▶ Try it
Beginning with the first line below, please restate each line exactly, down to and including the line containing "Screen dimensions: 1400x842".

==== Information provided ====

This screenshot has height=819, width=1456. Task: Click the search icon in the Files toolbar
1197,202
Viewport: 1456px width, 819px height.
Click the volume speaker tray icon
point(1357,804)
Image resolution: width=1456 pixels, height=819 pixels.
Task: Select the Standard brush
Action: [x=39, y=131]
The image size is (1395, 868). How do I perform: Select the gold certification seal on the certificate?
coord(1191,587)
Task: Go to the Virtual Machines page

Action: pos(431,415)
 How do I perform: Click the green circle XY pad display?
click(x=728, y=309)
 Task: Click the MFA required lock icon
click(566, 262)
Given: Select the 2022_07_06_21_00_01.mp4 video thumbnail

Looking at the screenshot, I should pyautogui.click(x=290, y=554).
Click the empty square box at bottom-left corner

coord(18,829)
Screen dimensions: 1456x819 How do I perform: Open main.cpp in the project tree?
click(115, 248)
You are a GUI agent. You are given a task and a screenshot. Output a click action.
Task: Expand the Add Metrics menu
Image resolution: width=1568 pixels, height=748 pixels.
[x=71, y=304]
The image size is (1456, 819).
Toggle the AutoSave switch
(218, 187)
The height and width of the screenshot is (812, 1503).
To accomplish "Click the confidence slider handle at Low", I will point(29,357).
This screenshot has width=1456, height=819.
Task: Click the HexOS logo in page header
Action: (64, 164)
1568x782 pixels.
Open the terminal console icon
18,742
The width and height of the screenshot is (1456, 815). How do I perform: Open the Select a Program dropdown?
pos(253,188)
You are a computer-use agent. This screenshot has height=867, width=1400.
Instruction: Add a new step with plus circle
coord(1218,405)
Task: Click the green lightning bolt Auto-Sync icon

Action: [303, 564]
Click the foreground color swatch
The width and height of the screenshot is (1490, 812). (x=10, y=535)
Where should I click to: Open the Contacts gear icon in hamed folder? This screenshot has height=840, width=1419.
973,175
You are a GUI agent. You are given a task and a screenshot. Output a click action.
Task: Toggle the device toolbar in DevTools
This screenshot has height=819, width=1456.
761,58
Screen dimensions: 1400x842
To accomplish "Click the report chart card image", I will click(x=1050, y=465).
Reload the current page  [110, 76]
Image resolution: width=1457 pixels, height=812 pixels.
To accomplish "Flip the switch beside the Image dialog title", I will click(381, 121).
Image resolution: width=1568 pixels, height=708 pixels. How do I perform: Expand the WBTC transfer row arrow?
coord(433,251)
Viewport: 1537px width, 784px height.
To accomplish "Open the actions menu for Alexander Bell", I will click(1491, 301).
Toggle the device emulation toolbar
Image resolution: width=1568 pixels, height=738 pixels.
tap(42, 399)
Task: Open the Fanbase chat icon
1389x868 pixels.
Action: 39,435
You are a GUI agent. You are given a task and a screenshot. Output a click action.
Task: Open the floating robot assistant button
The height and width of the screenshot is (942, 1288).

====

▶ Completed task
This screenshot has height=819, width=1456. Task: Click the search icon in the Files toolbar
1197,202
Viewport: 1456px width, 819px height.
Click the volume speaker tray icon
point(1357,804)
Image resolution: width=1456 pixels, height=819 pixels.
Task: Select the Standard brush
Action: [x=39, y=131]
The image size is (1395, 868). How do I perform: Select the gold certification seal on the certificate?
coord(1191,587)
Task: Go to the Virtual Machines page

Action: pos(431,415)
 How do I perform: Click the green circle XY pad display?
click(x=728, y=309)
 Task: Click the MFA required lock icon
click(566, 262)
Given: Select the 2022_07_06_21_00_01.mp4 video thumbnail

Looking at the screenshot, I should pyautogui.click(x=290, y=554).
Click the empty square box at bottom-left corner

coord(18,829)
Screen dimensions: 1456x819 How do I perform: Open main.cpp in the project tree?
click(115, 248)
You are a GUI agent. You are given a task and a screenshot. Output a click action.
Task: Expand the Add Metrics menu
Image resolution: width=1568 pixels, height=748 pixels.
[x=71, y=304]
The image size is (1456, 819).
Toggle the AutoSave switch
(218, 187)
The height and width of the screenshot is (812, 1503).
To accomplish "Click the confidence slider handle at Low", I will point(29,357).
This screenshot has width=1456, height=819.
Task: Click the HexOS logo in page header
Action: (64, 164)
1568x782 pixels.
Open the terminal console icon
18,742
The width and height of the screenshot is (1456, 815). How do I perform: Open the Select a Program dropdown?
pos(253,188)
You are a computer-use agent. This screenshot has height=867, width=1400.
Instruction: Add a new step with plus circle
coord(1218,405)
Task: Click the green lightning bolt Auto-Sync icon

Action: [303, 564]
Click the foreground color swatch
The width and height of the screenshot is (1490, 812). (x=10, y=535)
Where should I click to: Open the Contacts gear icon in hamed folder? This screenshot has height=840, width=1419.
973,175
You are a GUI agent. You are given a task and a screenshot. Output a click action.
Task: Toggle the device toolbar in DevTools
This screenshot has height=819, width=1456.
761,58
Screen dimensions: 1400x842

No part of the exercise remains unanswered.